Results of Preclinical Study
In vivo treatment of a colon cancer mouse model (CT26) with AEB1102 showed an increased life span with AEB1102 monotherapy compared to the untreated control group (46%, p<0.001). CT26 mice dosed with standard monotherapy using antibodies targeting PD-1 and PD-L1 increased life span by 0% (p=0.5) and 29% (p=0.002), respectively. Most notably, combination therapy of AEB1102 with PD-1 or PD-L1 inhibitors resulted in increased life spans compared to either AEB1102 or immunotherapy monotherapy. Treatment with AEB1102 in combination with PD-1 or PD-L1 inhibitors increased life span by 67% (p<0.001) in both cases. The improved response is currently believed to be the result of AEB1102 directly inhibiting tumor growth through depletion of arginine levels as well as potentially further sensitizing tumors to immunotherapy treatment. These findings suggest that combining AEB1102 with PD-1 or PD-L1 inhibitors may have the potential to further improve outcomes in cancer patients.

About AEB1102
AEB1102 is an engineered human arginase I enzyme designed to degrade the amino acid arginine.
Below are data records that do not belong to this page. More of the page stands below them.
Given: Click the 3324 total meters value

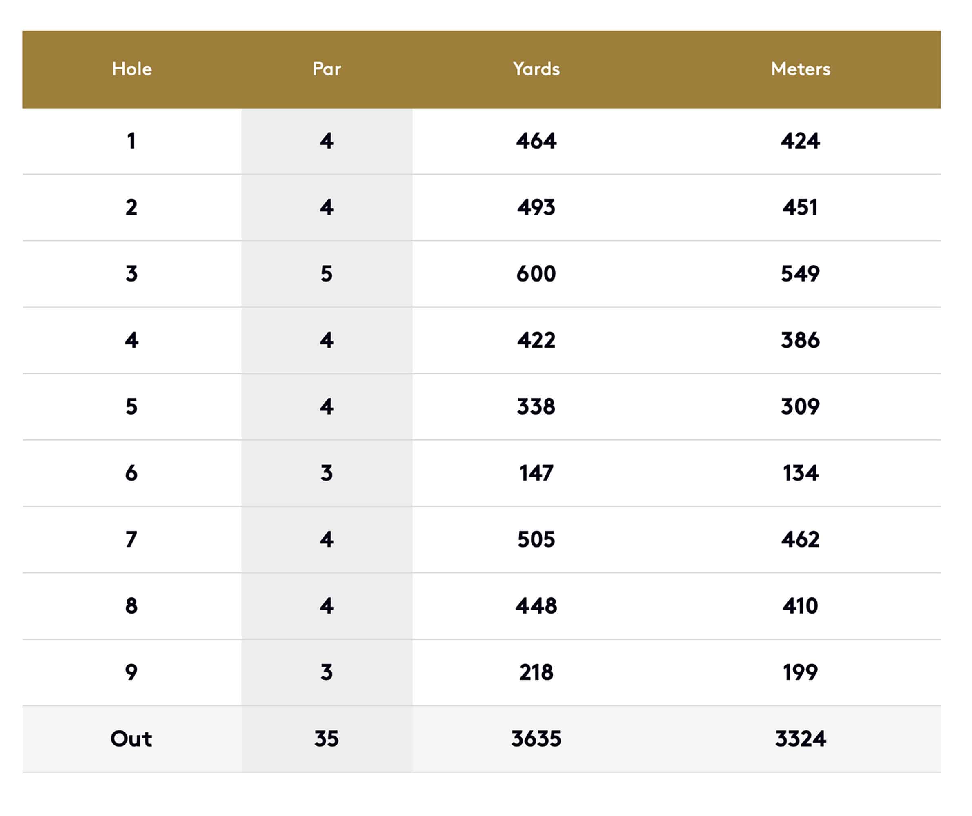Looking at the screenshot, I should coord(801,739).
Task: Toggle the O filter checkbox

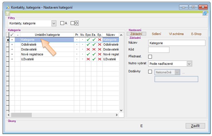Action: [73, 23]
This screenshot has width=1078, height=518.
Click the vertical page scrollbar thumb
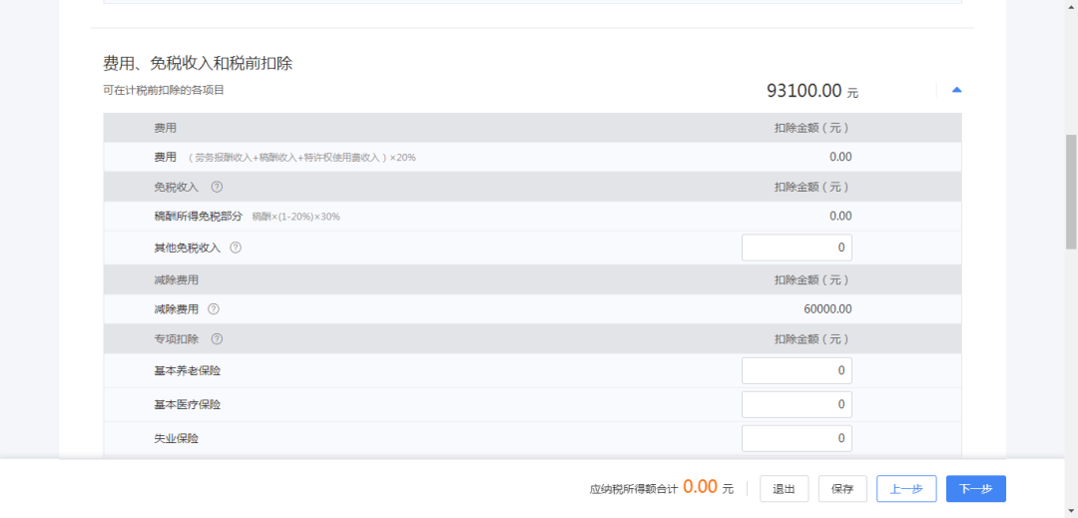point(1071,191)
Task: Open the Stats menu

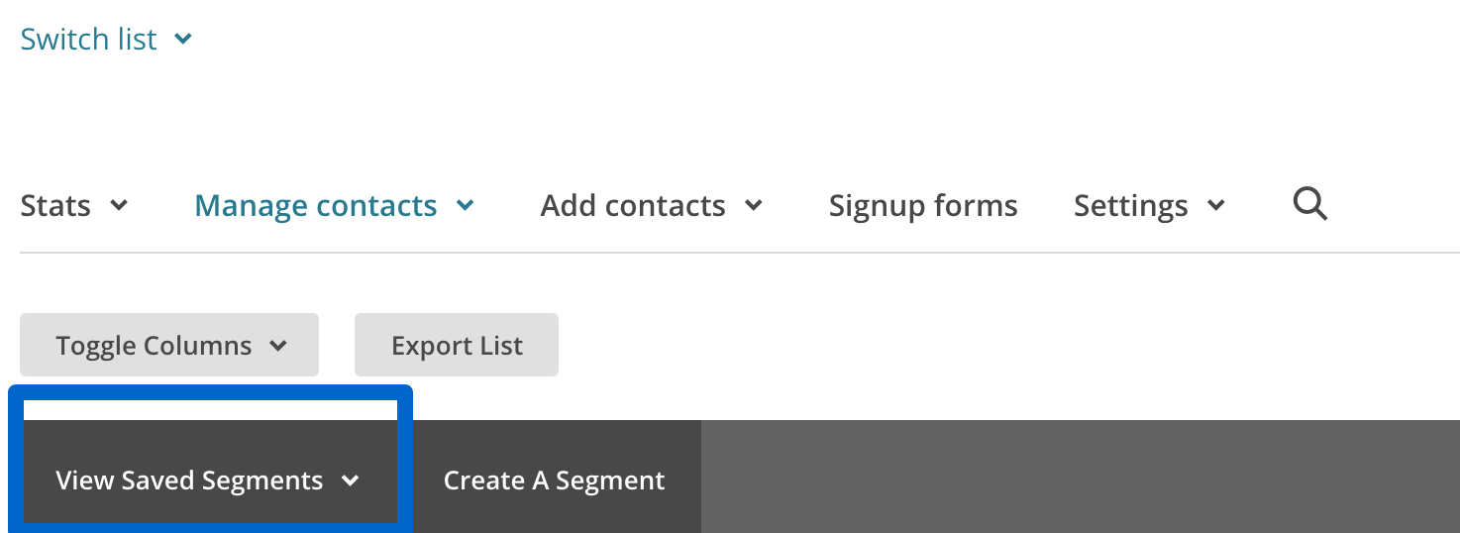Action: click(x=74, y=205)
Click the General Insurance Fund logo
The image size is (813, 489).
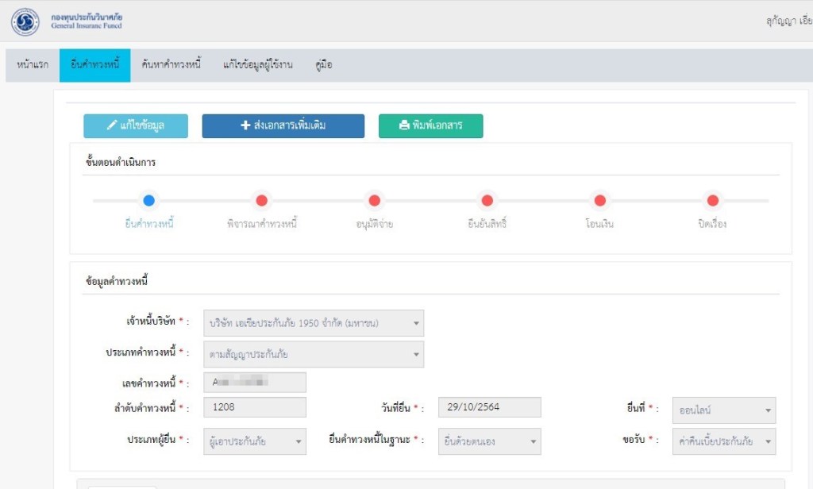(25, 21)
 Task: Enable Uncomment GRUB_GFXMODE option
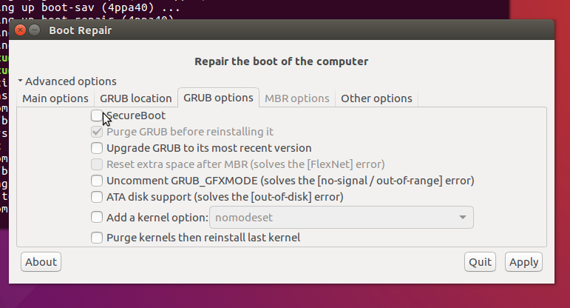pos(97,181)
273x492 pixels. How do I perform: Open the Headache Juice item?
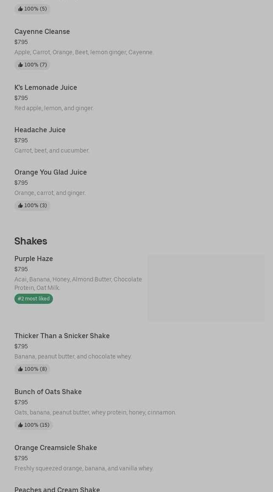tap(40, 130)
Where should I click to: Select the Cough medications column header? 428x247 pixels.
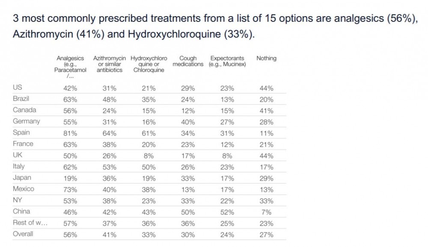point(188,61)
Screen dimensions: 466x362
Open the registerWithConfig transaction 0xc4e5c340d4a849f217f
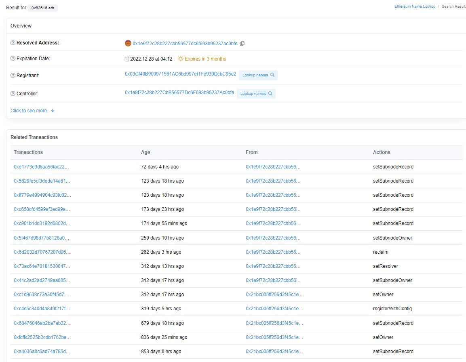click(42, 309)
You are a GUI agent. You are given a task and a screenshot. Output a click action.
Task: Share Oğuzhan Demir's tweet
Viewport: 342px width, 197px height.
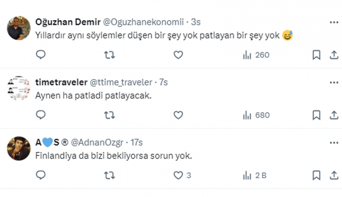click(x=334, y=55)
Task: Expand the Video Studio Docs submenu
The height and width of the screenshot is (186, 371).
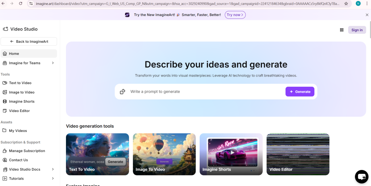Action: (x=53, y=169)
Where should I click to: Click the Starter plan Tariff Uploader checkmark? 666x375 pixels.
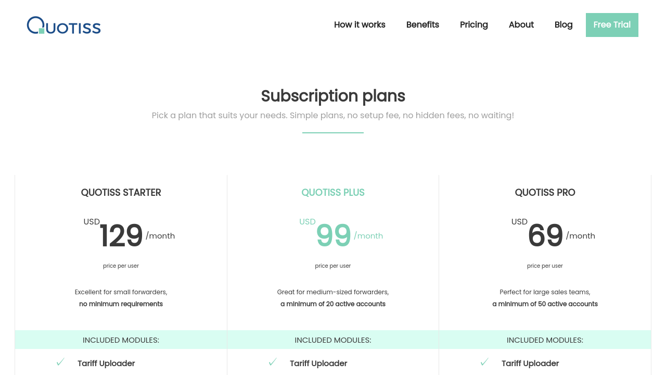pyautogui.click(x=60, y=362)
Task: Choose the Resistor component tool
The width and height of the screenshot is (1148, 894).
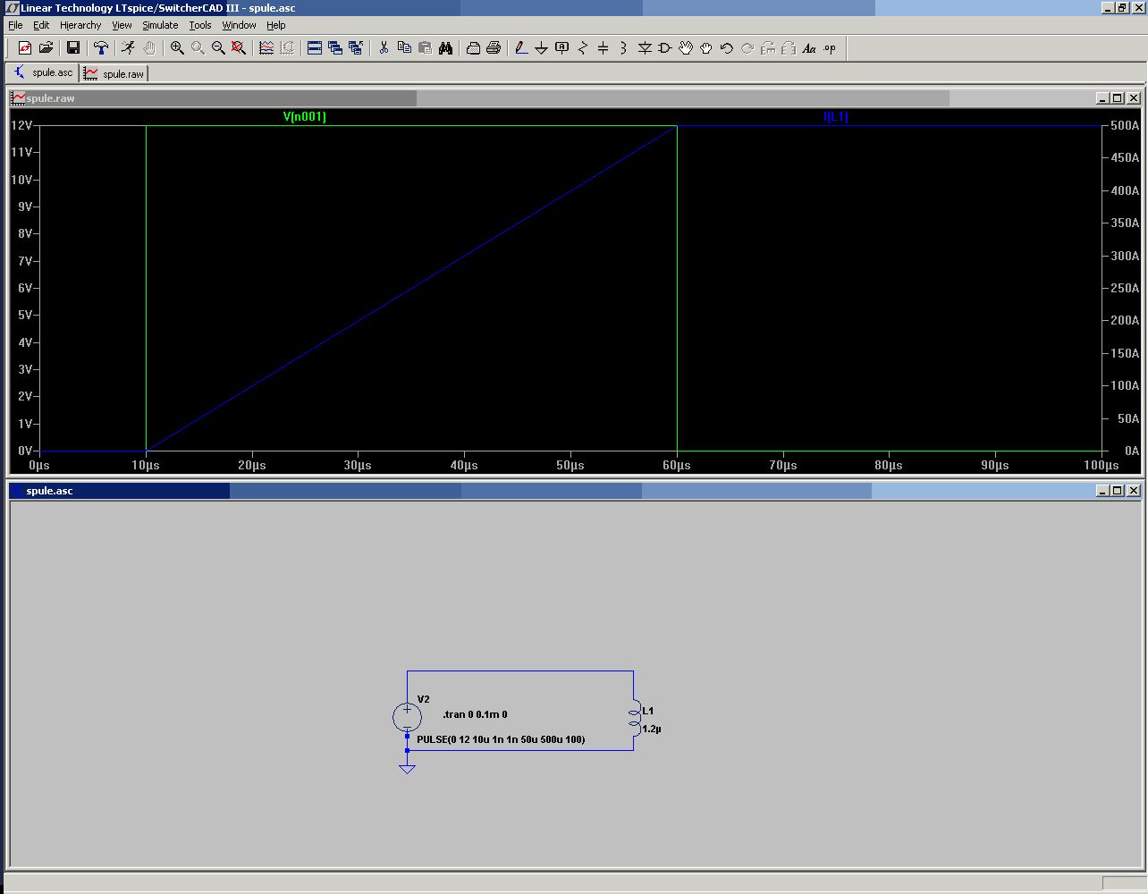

Aeglea is developing AEB1102 to treat two extremes of arginine metabolism, including arginine excess in patients with Arginase I deficiency, as well as some cancers which have been shown to have a metabolic dependency on arginine. In patients with Arginase I deficiency, AEB1102 is intended for use as enzyme replacement therapy to restore the function of arginase I in patients and return elevated blood arginine levels to the normal physiological range. Aeglea is currently conducting a Phase 1 trial in cancer patients with advanced solid tumors to evaluate the safety and tolerability of AEB1102. Data from this trial demonstrated that AEB1102 has the ability to reduce blood arginine levels, providing initial human proof of mechanism.